Maloney challenges intelligence official about withholding Trump whistleblower complaint

Rep. Sean Patrick Maloney played a role this week in the televised questioning of a top intelligence official about the internal complaint that had just lit a fuse in Washington, propelling House Democrats into an impeachment inquiry against President Trump.

Maloney, a Cold Spring Democrat who serves on the House Intelligence Committee, got his turn during the testimony on Thursday of Joseph Maguire, the acting director of national intelligence. Maguire had received a whistleblower’s complaint reporting that Trump had asked the Ukrainian president to investigate former Vice President Joe Biden and his son, and had talked about American military aid to Ukraine during the same phone call. Macguire withheld the report from Congress after consulting with the White House and the office of Attorney General William Barr, who was named in the complaint.

Maloney wanted to know why Macguire had asked two subjects of the complaint for permission to forward it.

“My question, sir, was when you were considering prudence did you think it was prudent to give a veto power over whether the Congress saw this serious allegation of wrong doing to the two people implicated by it,” Maloney asked. “Is that prudent?”

Maguire responded: “I have to work with the situation the way it is, Congressman Maloney. Only the White House can determine or waive executive privilege. There is no one else to go to. And as far as a second opinion, my only avenue of that was to go to the Department of Justice Office of Legal Counsel.”

Maloney came back: “And you understand, sir, that if unchallenged by your own Inspector General, your decision, that prudence, would have prevented these serious allegations from ever reaching Congress?”

Maloney went on to ask Macguire several times if he had discussed the report directly with Trump, which Macguire said he couldn’t answer because his conversations with the president are confidential.

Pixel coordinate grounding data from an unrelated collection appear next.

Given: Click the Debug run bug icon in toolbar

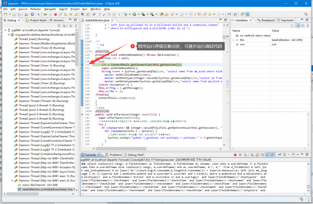Looking at the screenshot, I should tap(126, 14).
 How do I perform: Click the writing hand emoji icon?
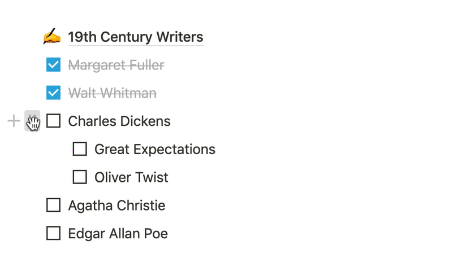pos(52,37)
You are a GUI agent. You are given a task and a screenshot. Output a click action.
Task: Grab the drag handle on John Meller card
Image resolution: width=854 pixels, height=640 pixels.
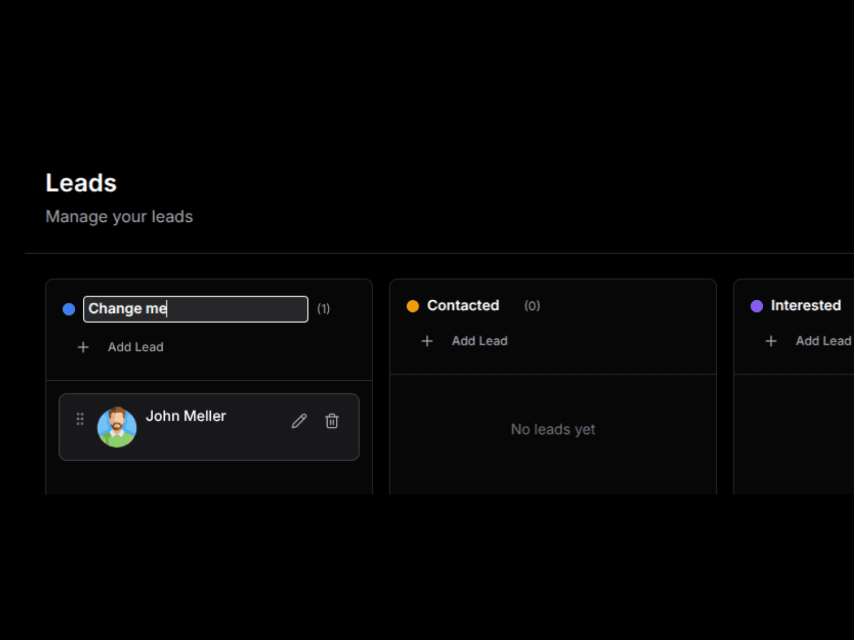(80, 419)
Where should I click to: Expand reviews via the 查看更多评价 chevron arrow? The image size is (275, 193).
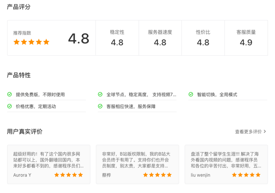click(x=265, y=131)
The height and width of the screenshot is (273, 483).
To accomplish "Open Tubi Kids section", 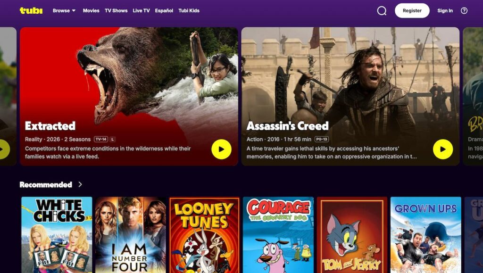I will [189, 10].
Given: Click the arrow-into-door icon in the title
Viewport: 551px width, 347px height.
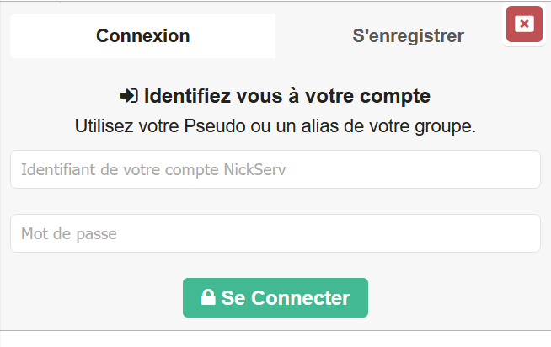Looking at the screenshot, I should click(x=129, y=96).
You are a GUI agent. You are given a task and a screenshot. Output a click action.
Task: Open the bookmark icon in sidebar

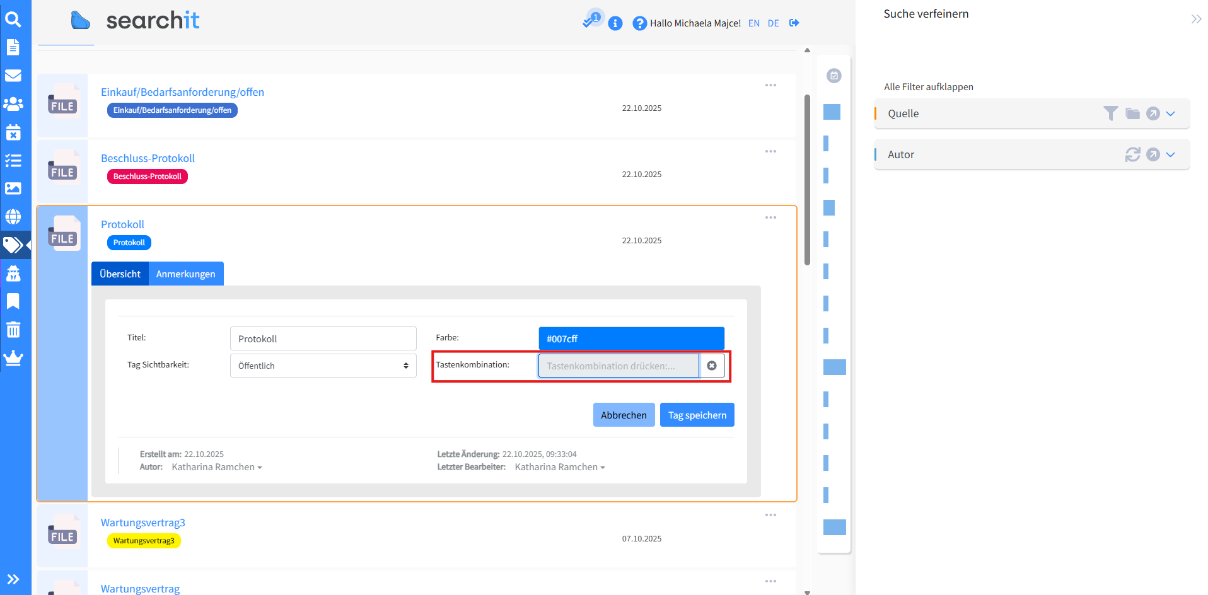click(13, 301)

Maloney had joined the growing ranks of impeachment supporters two days earlier after the Ukraine controversy erupted, with the caveat that he would back such an inquiry unless recordings of Trump’s phone calls with the Ukrainian president and the whistleblower complaint were given to the Intelligence Committee and proved exculpatory. A rough transcript of a July call and the complaint have since been made public.

The Republican planning to challenge Maloney for the 18th District seat next year blasted Maloney for supporting impeachment on Tuesday, and fired additional shots after the releases of the transcript and complaint.

“The whistleblower complaint released yesterday has been completely debunked by the original transcript of the phone call between President Trump and Ukrainian President Zelensky,” Republican candidate Chele Chiavacci Farley said in a statement on Friday. “There was no quid pro quo.¬†It is reprehensible to watch members of Congress shamelessly push false information, despite evidence¬†to the contrary.”